The new GPS Letter Logger (GLL-1000) by TrackingTheWorld uses a Texas Instruments microprocessor and a u-blox ANTARIS 4 GPS module to help the U.S. Postal Service (USPS) find out where and how long a piece of mail spends in one place.


The new GPS Letter Logger (GLL-1000) by TrackingTheWorld uses a Texas Instruments microprocessor and a u-blox ANTARIS 4 GPS module to help the U.S. Postal Service (USPS) find out where and how long a piece of mail spends in one place.

The device fits in a standard Number 10 business envelope and is sturdy enough to go through USPS sorting machines without damage. It is only ¼” thick with a surface slightly smaller than the envelope and the weight of a few sheets of papere. Positioning data can be linked with Google Earth, allowing
officials to identify delivery delays. The USPS is
apparently still evaluating the results from a trial of the device in the Denver area last year.

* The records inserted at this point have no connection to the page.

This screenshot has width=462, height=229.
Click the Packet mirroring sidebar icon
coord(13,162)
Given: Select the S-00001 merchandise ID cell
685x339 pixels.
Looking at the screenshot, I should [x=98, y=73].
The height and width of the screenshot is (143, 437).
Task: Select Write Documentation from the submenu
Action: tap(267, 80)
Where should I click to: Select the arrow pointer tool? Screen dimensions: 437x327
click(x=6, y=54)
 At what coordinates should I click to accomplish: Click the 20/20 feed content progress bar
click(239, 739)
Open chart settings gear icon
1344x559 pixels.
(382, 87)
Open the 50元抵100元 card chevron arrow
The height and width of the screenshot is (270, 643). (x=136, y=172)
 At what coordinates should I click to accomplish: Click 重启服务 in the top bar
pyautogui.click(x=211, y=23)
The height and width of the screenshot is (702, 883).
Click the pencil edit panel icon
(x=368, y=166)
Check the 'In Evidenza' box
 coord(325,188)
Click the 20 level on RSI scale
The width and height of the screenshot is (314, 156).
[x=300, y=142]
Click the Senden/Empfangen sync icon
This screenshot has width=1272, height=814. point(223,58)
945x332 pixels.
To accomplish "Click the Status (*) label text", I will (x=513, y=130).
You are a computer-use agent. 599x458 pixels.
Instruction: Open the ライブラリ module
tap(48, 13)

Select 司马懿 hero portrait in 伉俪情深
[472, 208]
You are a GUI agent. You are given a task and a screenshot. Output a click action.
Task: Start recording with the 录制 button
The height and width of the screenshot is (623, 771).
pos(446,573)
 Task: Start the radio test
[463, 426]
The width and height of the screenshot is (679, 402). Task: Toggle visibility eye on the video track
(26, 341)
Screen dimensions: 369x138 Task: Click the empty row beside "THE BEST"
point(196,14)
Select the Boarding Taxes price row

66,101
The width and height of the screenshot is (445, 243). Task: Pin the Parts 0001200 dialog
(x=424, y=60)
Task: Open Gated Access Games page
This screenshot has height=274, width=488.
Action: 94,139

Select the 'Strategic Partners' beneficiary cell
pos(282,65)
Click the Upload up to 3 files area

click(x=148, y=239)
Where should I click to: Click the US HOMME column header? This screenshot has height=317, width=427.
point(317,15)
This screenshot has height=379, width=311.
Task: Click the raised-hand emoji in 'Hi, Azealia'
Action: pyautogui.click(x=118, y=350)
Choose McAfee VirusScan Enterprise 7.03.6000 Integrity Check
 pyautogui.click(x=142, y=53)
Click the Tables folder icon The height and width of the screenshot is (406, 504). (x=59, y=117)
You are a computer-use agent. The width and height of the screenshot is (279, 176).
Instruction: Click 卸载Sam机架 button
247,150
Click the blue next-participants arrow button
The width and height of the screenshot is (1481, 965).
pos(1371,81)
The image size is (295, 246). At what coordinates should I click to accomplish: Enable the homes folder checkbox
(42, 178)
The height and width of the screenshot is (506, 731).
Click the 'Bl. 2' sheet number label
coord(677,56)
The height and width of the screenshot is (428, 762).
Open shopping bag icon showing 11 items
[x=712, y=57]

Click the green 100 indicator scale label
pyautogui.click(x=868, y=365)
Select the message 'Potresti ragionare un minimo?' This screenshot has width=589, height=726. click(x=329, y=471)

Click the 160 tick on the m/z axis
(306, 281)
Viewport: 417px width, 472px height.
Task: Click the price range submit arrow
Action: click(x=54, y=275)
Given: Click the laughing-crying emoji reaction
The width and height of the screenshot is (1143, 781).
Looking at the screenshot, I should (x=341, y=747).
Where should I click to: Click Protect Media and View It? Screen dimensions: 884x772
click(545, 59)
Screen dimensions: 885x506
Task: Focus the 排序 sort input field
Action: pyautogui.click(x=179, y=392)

The GLL-1000 uses an 1100mAh battery that can last from 20 hours to 2 weeks depending on how often the device is programmed to receive updates. The user can also select a mode that activates the tracking device only when it moves. Positioning date is stored on a standard micro-SD card for later downloading and analysis.

Engineers at TrackingTheWorld developed the Letter Logger for the USPS. The company designs custom GPS and OEM products and software and is based in Burlingame, California, USA.

The company website indicates that a commercial version will be released in February and that TrackingTheWorld is seeking wholesale distributors for the product.